Entries on where items appear:
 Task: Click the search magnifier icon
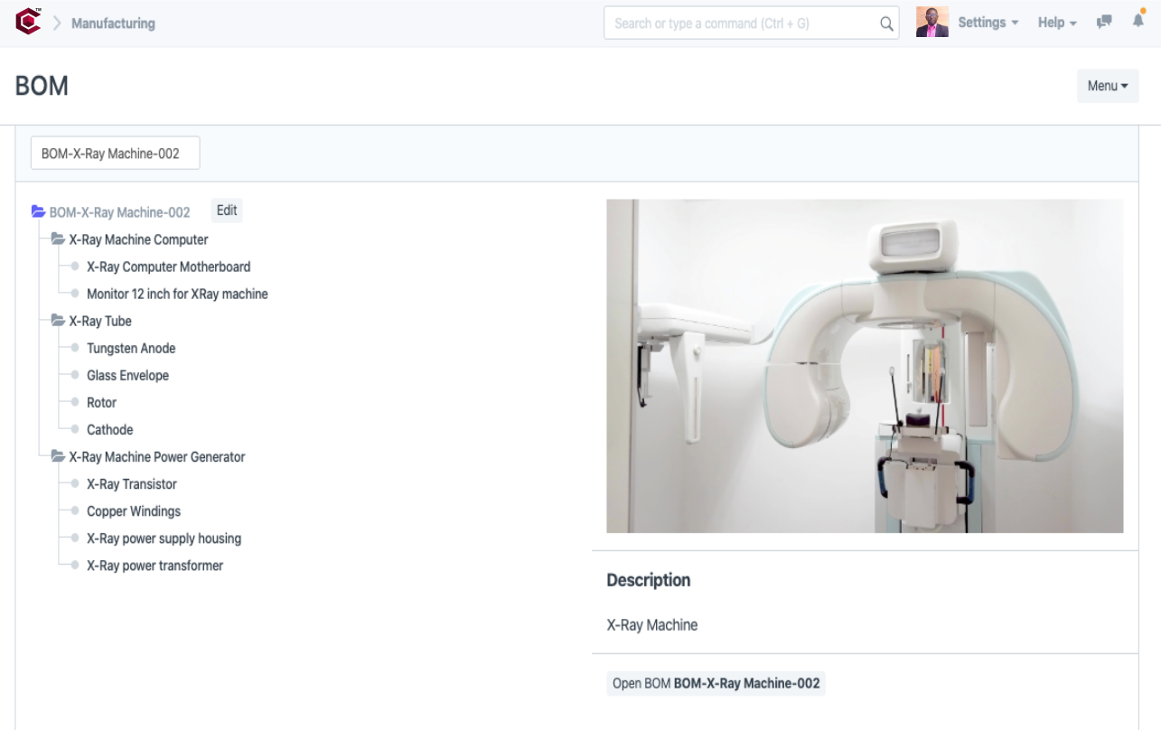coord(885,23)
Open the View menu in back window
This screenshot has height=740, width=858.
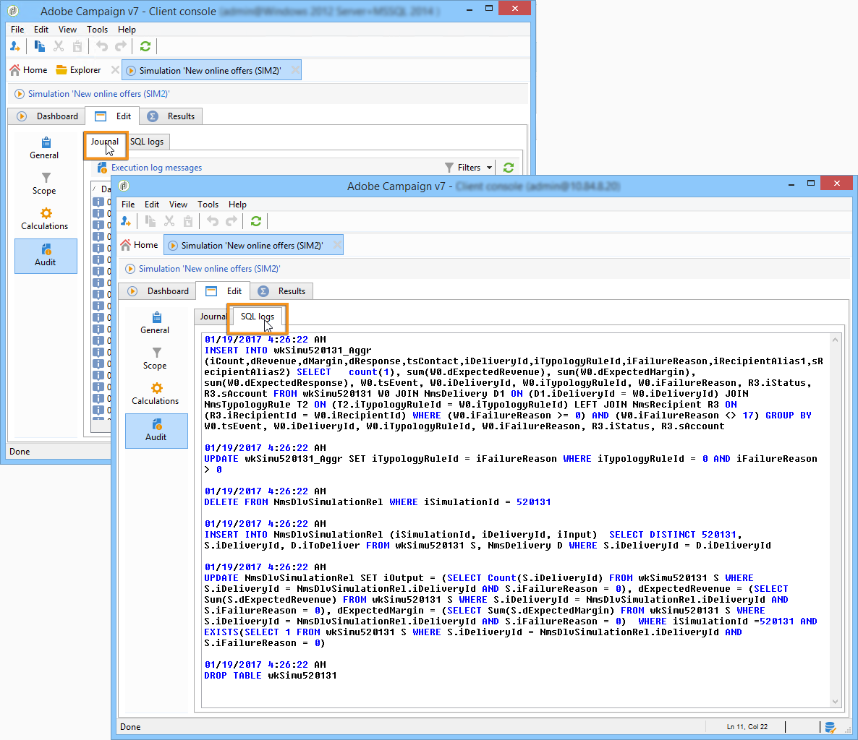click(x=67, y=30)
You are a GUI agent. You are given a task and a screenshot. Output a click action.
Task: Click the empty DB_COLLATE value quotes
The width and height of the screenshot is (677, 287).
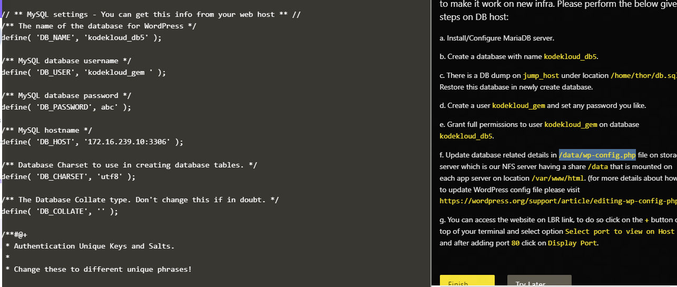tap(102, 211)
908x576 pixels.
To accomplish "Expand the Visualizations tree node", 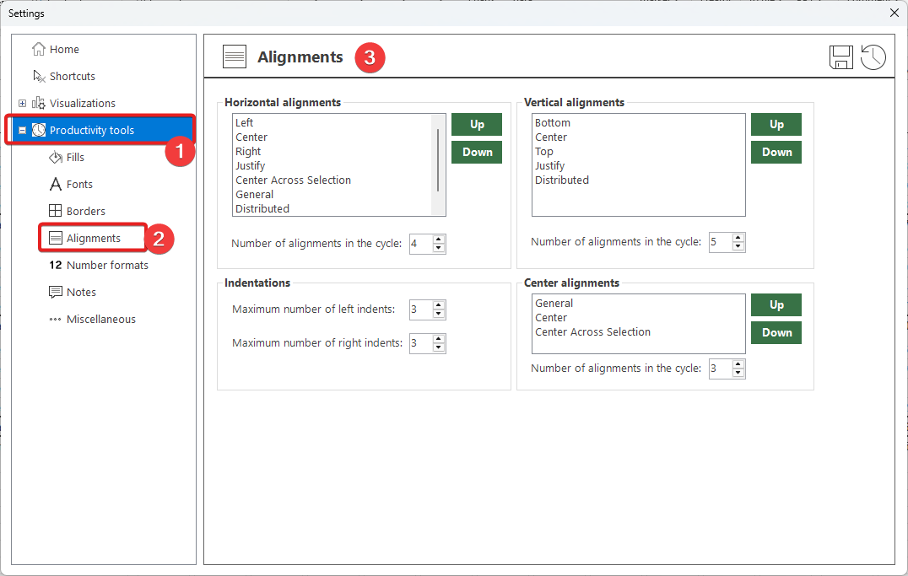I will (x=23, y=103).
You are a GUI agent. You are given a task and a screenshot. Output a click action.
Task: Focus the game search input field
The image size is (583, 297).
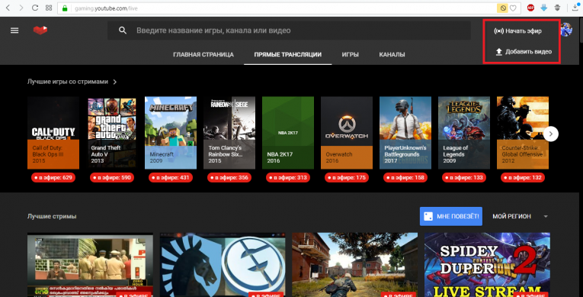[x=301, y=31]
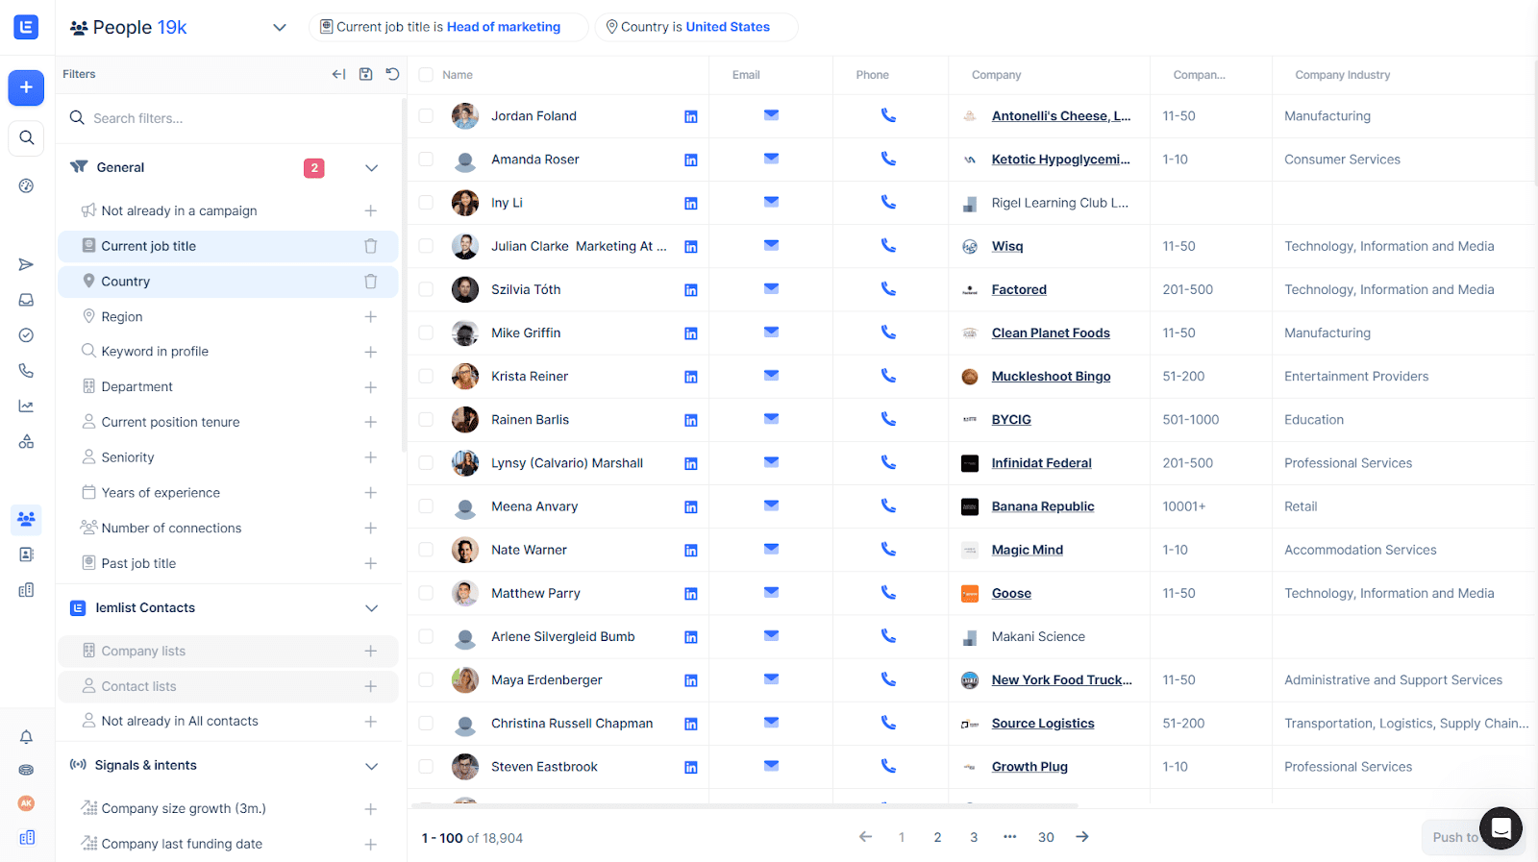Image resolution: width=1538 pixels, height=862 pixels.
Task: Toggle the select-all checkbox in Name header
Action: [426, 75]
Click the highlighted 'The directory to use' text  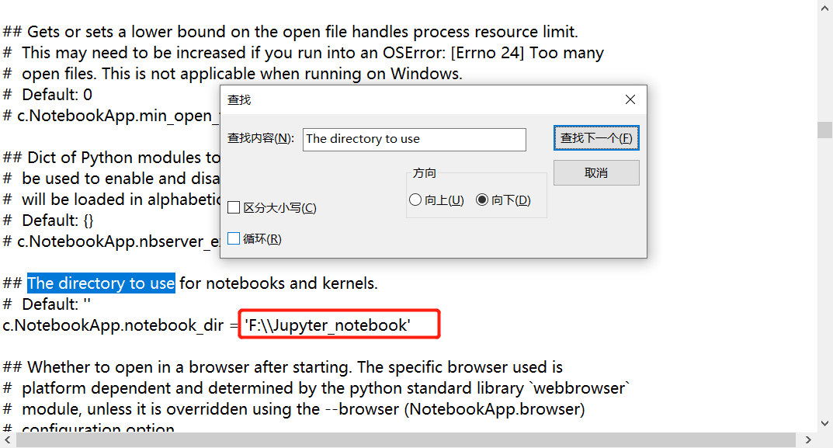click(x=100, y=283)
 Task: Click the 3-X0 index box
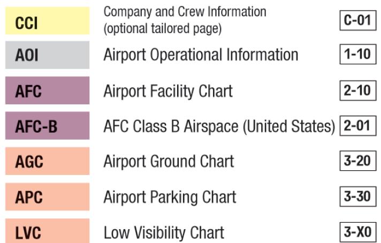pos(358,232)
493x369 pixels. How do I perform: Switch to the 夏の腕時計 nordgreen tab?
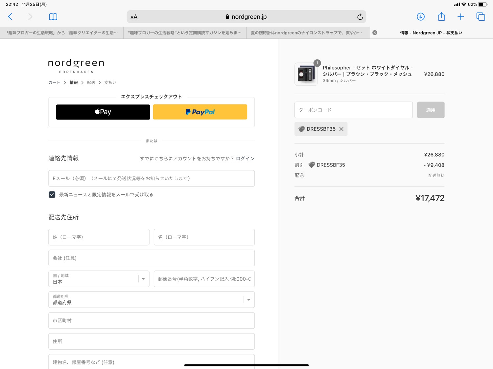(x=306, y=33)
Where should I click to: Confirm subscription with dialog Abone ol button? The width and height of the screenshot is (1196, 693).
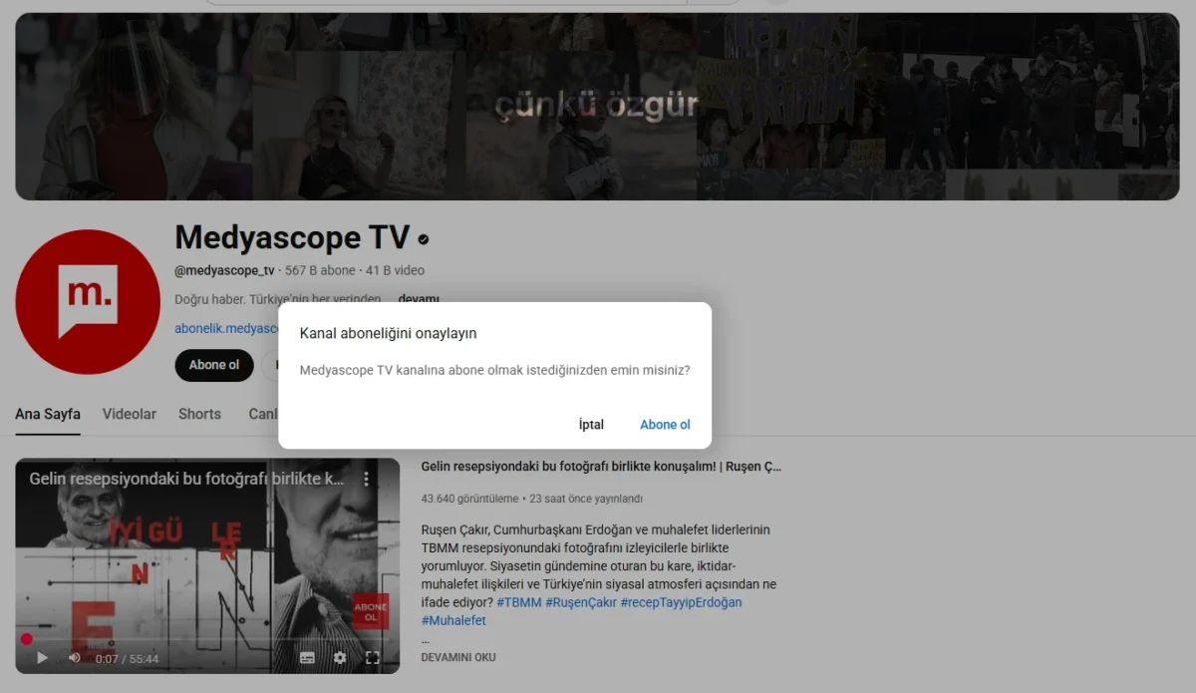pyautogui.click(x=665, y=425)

Directions: Lay out everything from the line containing "493x369 pixels. How" down to the end of the records as a JSON list of strings with one string per line. Skip blank lines and leave the pictures out.

Finished answer:
[
  "493x369 pixels. How do I perform: Switch to the 夏の腕時計 nordgreen tab?",
  "(x=306, y=33)",
  "Where should I click to: Confirm subscription with dialog Abone ol button? The width and height of the screenshot is (1196, 693).",
  "pyautogui.click(x=665, y=425)"
]